(TASK OBJECTIVE): Change "sidebar" to "toolbar" in the material, starting at the line that contains "Where should I" and continuing through the end, and reproduce those lines otherwise unaltered without the pictures.

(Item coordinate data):
****

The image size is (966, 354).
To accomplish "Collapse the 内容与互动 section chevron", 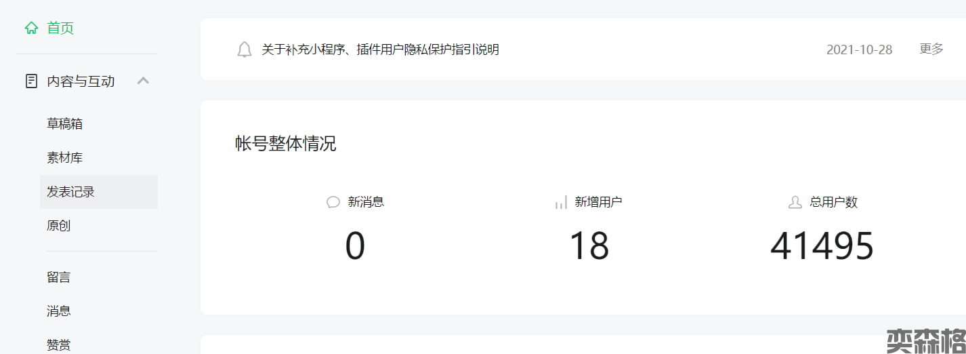I will tap(143, 81).
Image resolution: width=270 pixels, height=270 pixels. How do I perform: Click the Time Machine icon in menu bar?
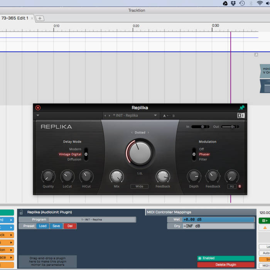242,3
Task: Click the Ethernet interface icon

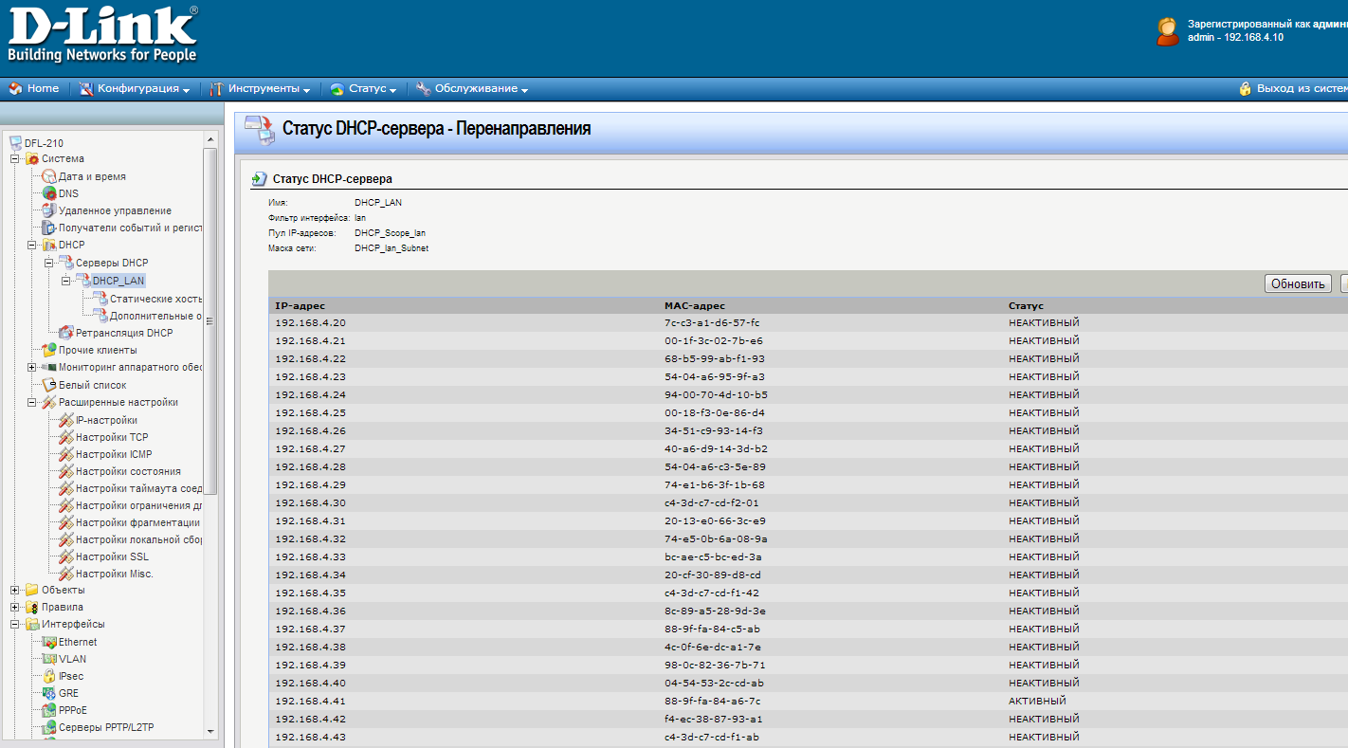Action: 49,642
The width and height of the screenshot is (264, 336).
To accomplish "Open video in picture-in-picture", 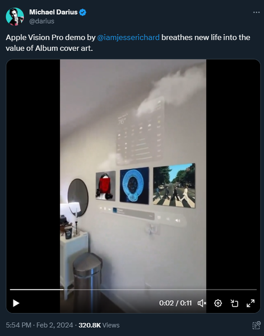I will click(x=234, y=303).
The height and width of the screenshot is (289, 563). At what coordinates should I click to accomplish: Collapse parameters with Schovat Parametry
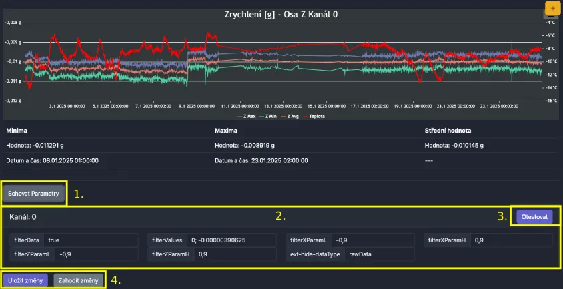[x=34, y=194]
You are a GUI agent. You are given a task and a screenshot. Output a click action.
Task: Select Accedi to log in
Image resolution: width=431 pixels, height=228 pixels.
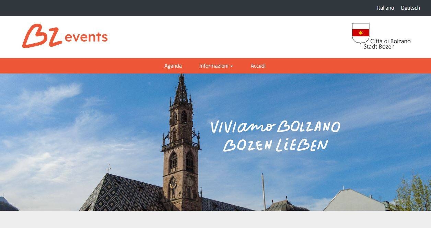click(258, 66)
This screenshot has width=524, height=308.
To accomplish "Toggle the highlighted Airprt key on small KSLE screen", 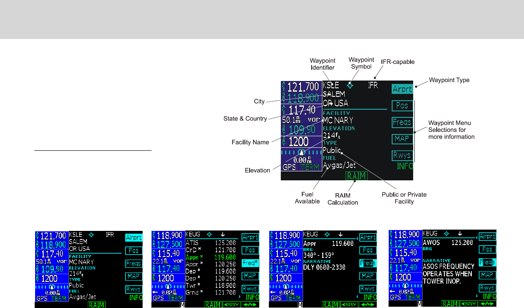I will [134, 237].
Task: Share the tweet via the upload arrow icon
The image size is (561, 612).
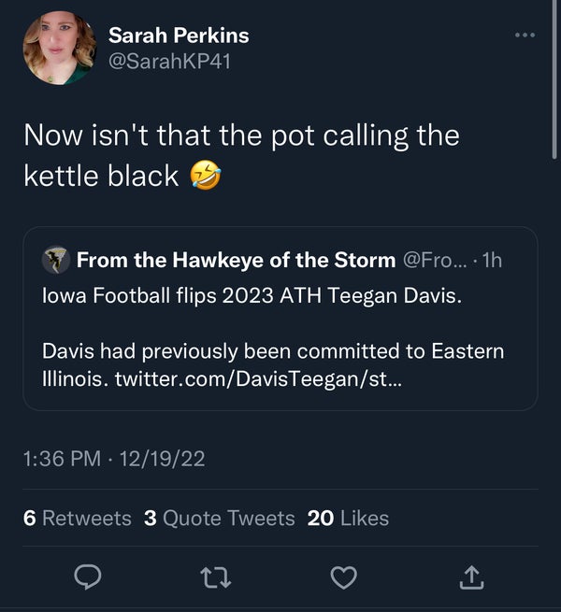Action: (472, 579)
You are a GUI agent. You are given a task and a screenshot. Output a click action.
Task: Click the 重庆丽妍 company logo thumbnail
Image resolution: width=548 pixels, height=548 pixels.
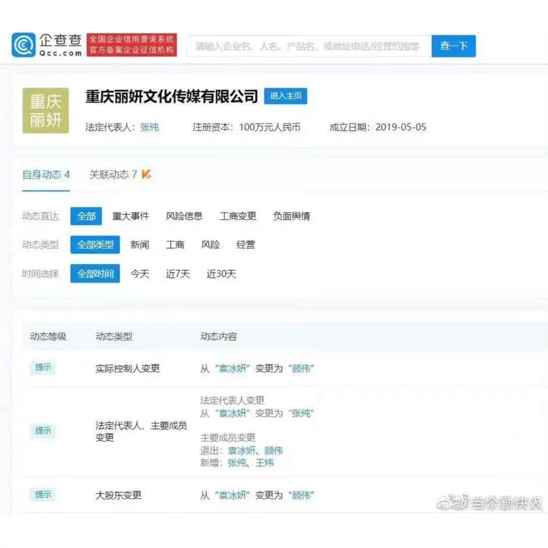[x=46, y=111]
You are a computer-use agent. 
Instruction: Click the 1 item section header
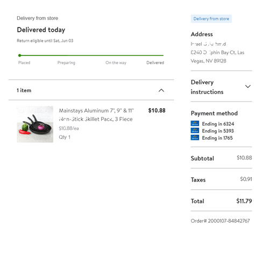pos(91,90)
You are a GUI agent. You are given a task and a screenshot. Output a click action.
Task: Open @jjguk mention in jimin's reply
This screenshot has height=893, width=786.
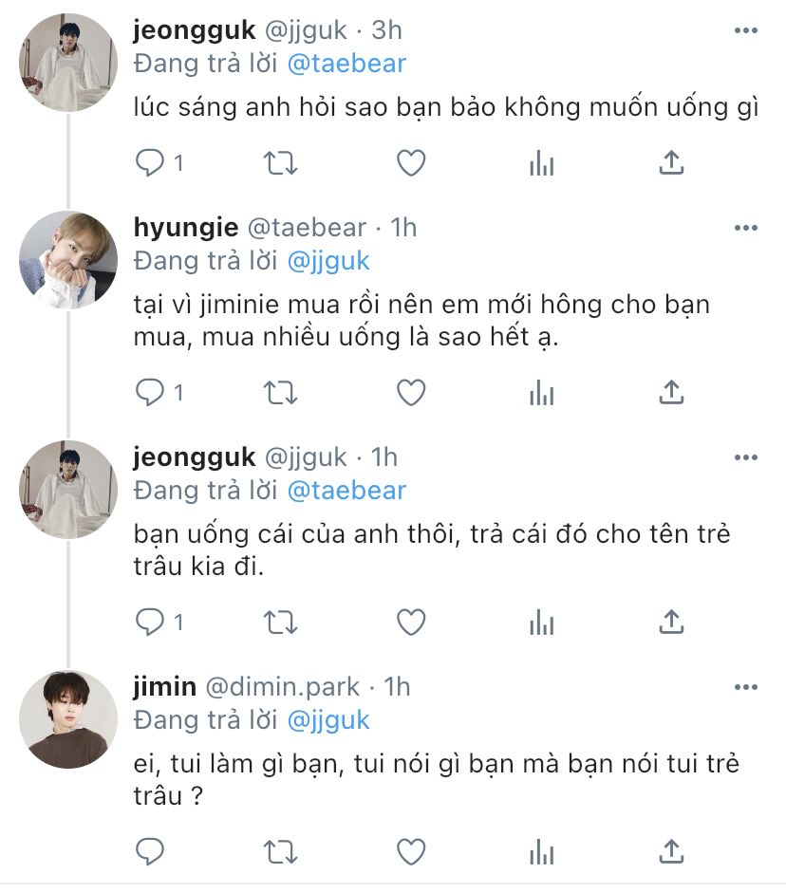click(328, 720)
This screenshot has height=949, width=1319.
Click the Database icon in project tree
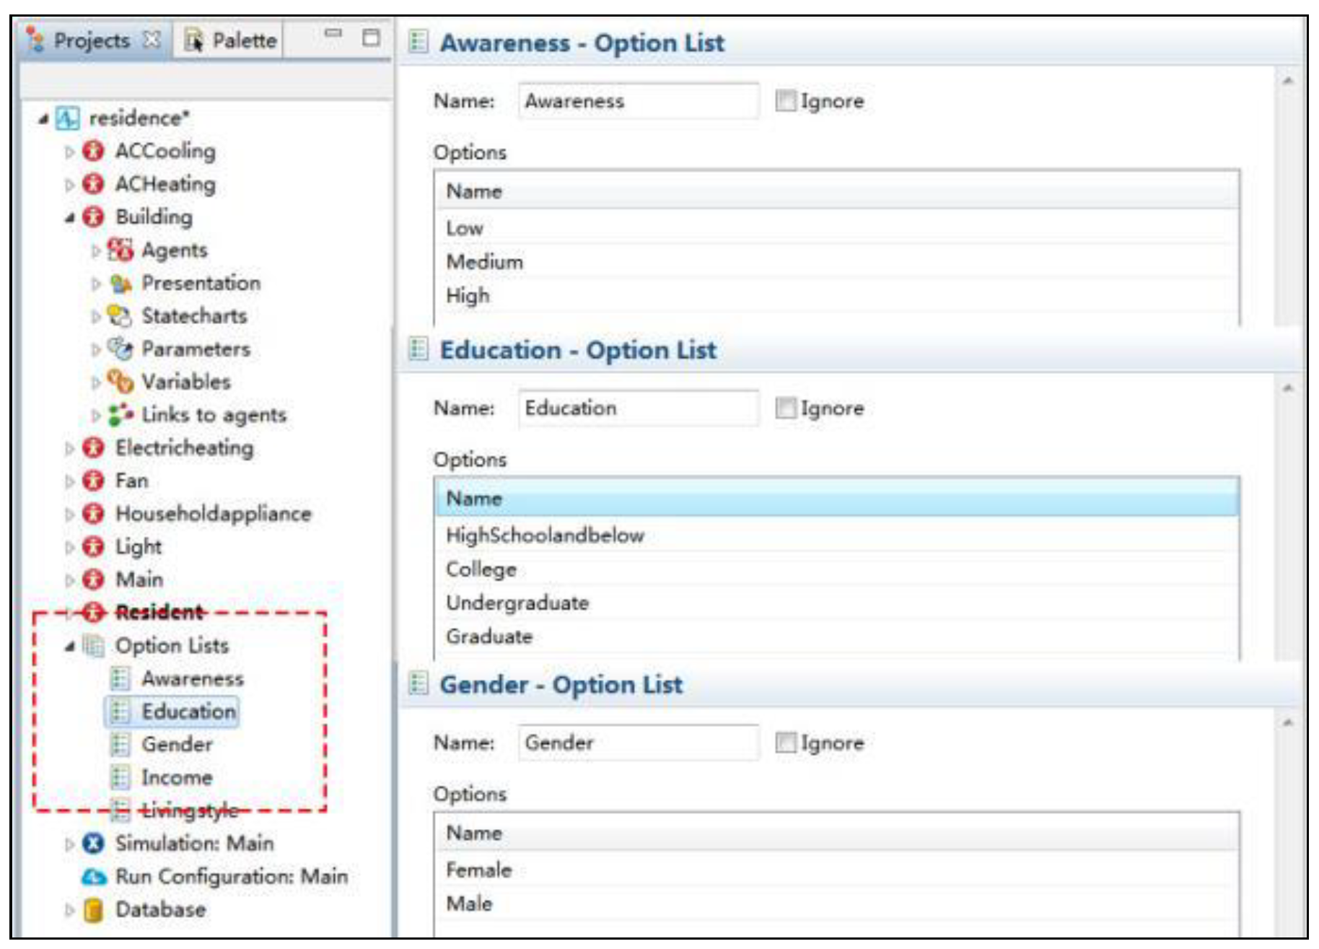click(92, 910)
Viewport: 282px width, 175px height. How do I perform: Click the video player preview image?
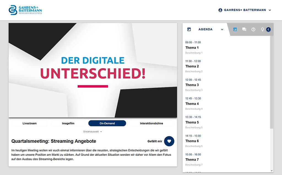tap(93, 70)
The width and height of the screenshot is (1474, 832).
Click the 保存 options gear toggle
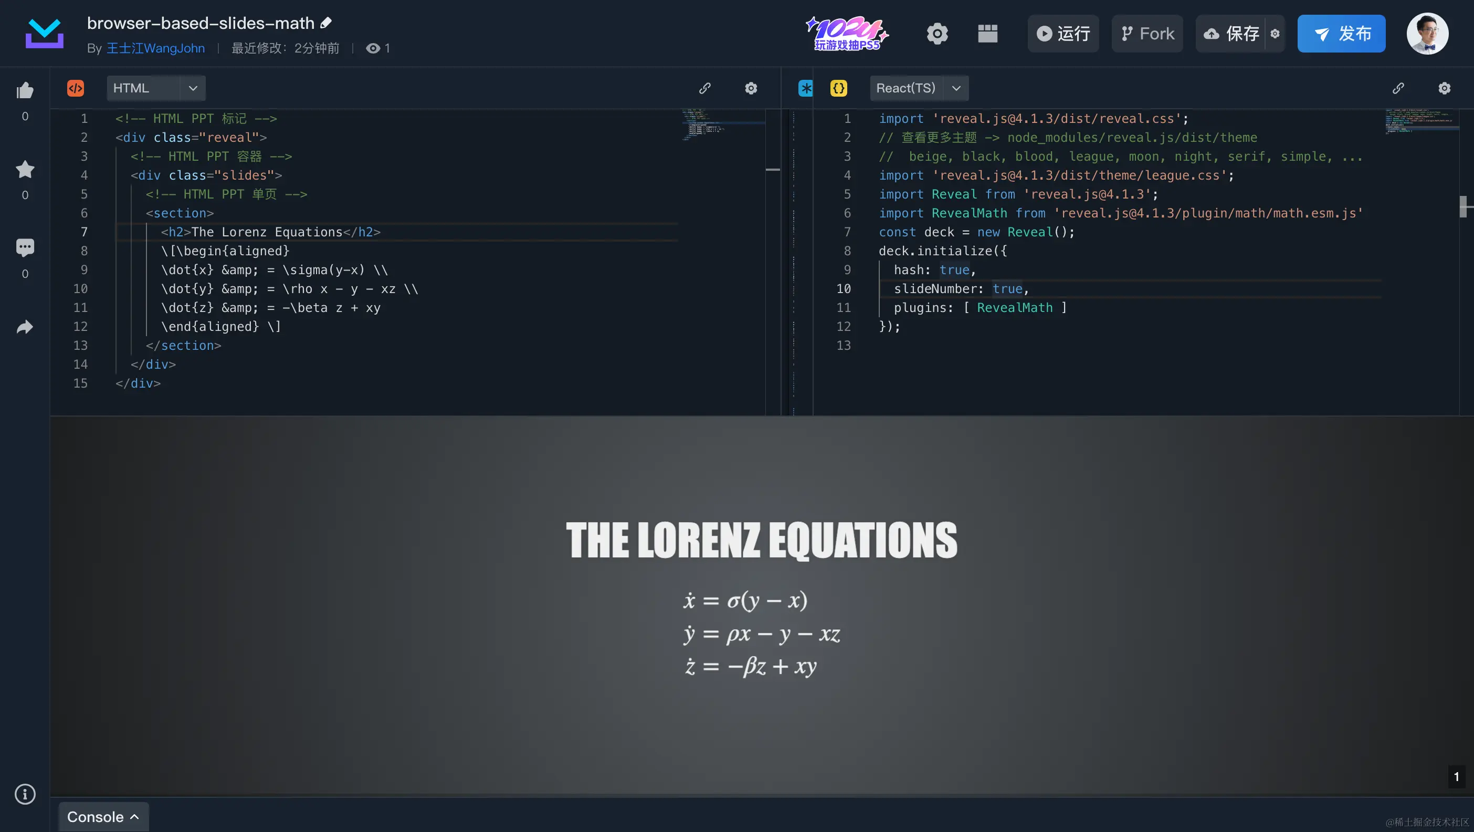[x=1275, y=34]
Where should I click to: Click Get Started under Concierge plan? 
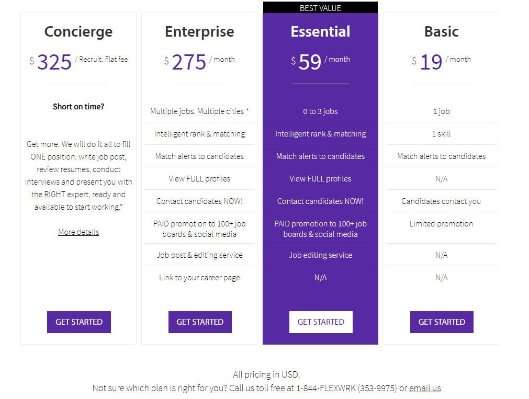coord(79,322)
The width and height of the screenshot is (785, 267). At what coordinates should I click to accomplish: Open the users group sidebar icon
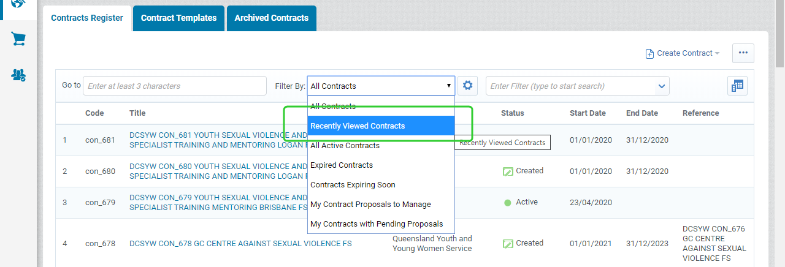[18, 75]
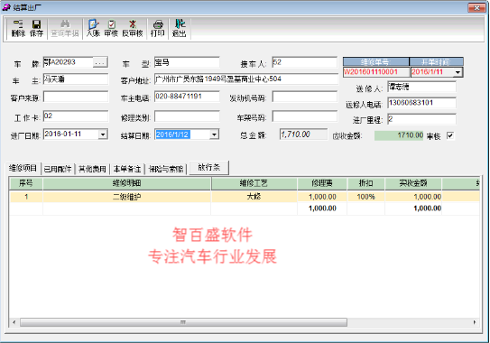Image resolution: width=490 pixels, height=343 pixels.
Task: Select the 保险与索赔 tab
Action: tap(166, 169)
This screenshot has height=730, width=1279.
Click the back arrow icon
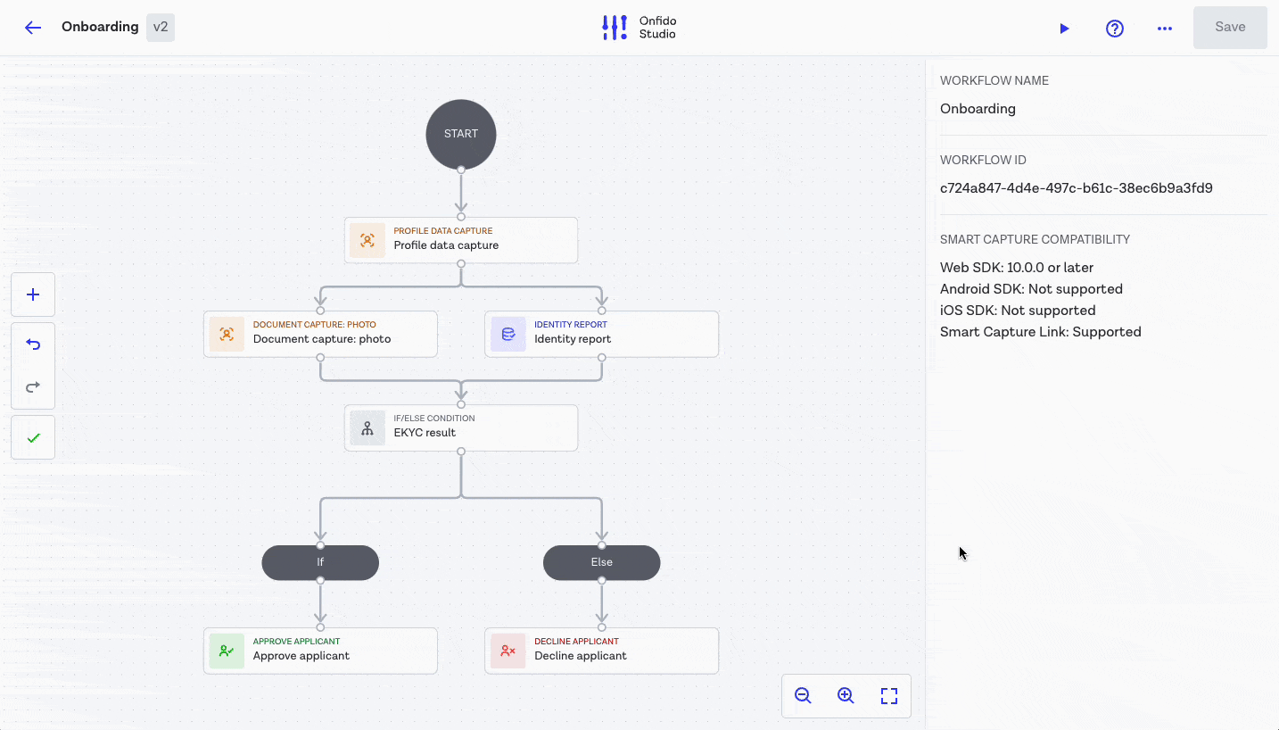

****

(SOLUTION):
Where should I click to: Click Get Started under Concierge plan? 
coord(79,322)
The width and height of the screenshot is (785, 267). At what coordinates should I click to accomplish: Open the users group toolbar icon
[18, 75]
Image resolution: width=490 pixels, height=343 pixels.
Task: Select the 保险与索赔 tab
Action: tap(166, 169)
This screenshot has height=730, width=1279.
Click the back arrow icon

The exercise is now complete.